TASK TO CARRY OUT: Copy the listing from the line with "You are a GUI" up to and including the line with "click(75, 128)", swapping "Detail Type" for "Record Type" and leaving everything else unchanged. Don't include the pictures.

RECORD EXTRACTS:
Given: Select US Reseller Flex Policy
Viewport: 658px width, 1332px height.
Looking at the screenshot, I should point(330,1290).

==

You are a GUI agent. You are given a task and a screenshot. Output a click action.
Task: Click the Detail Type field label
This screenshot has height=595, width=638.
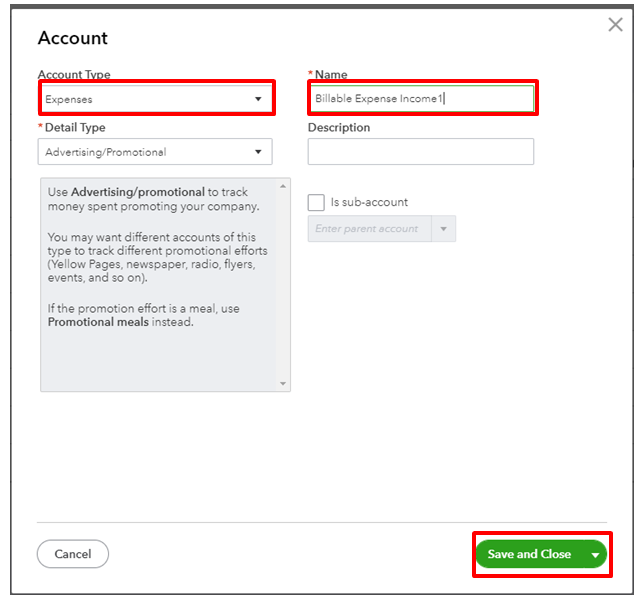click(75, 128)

* * *

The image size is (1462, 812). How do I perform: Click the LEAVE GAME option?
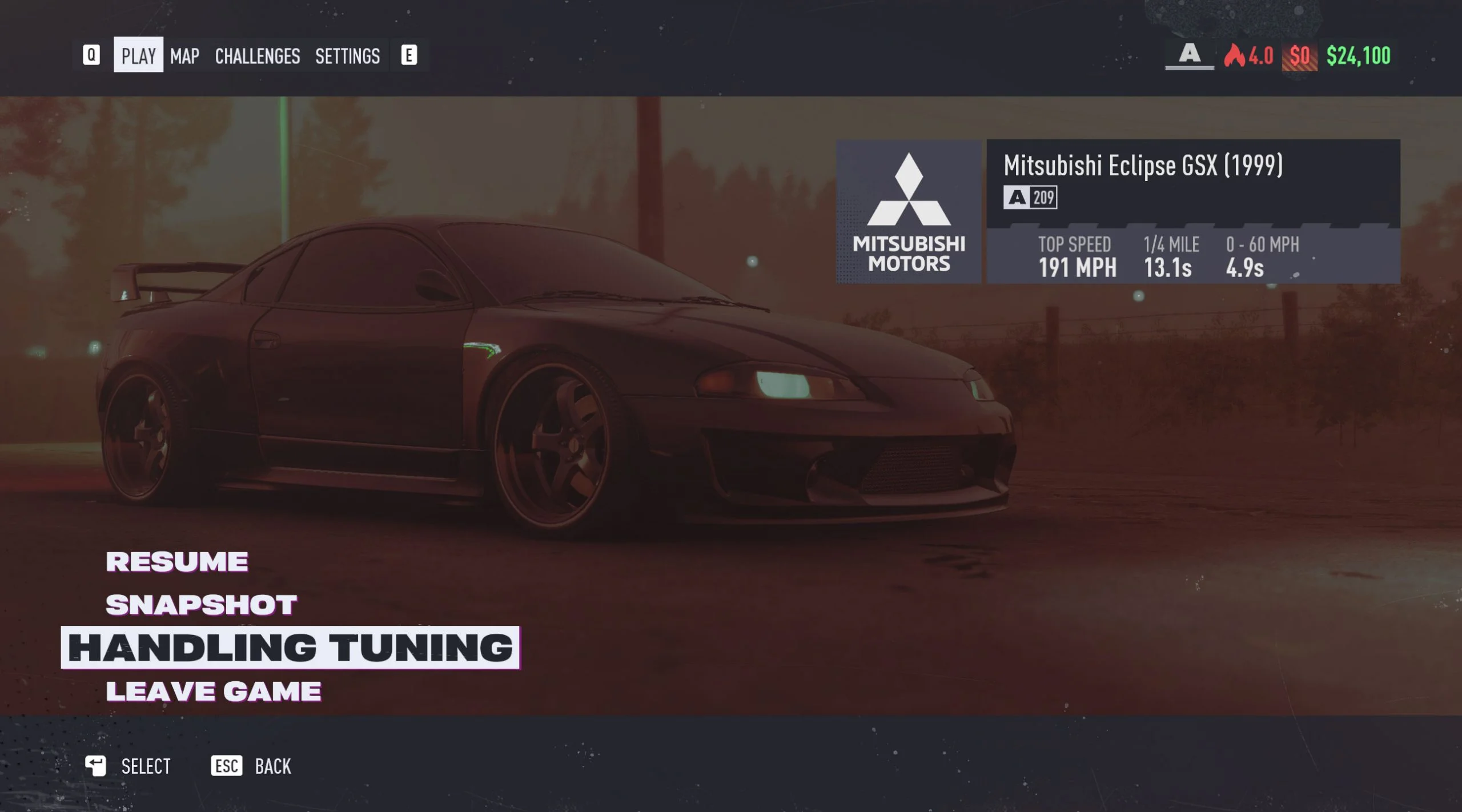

REPLY TO THE EXERCISE:
You are a GUI agent. You are given a task and a screenshot. Output a click action.
Task: Click the Record Type field label
This screenshot has height=595, width=638.
click(75, 128)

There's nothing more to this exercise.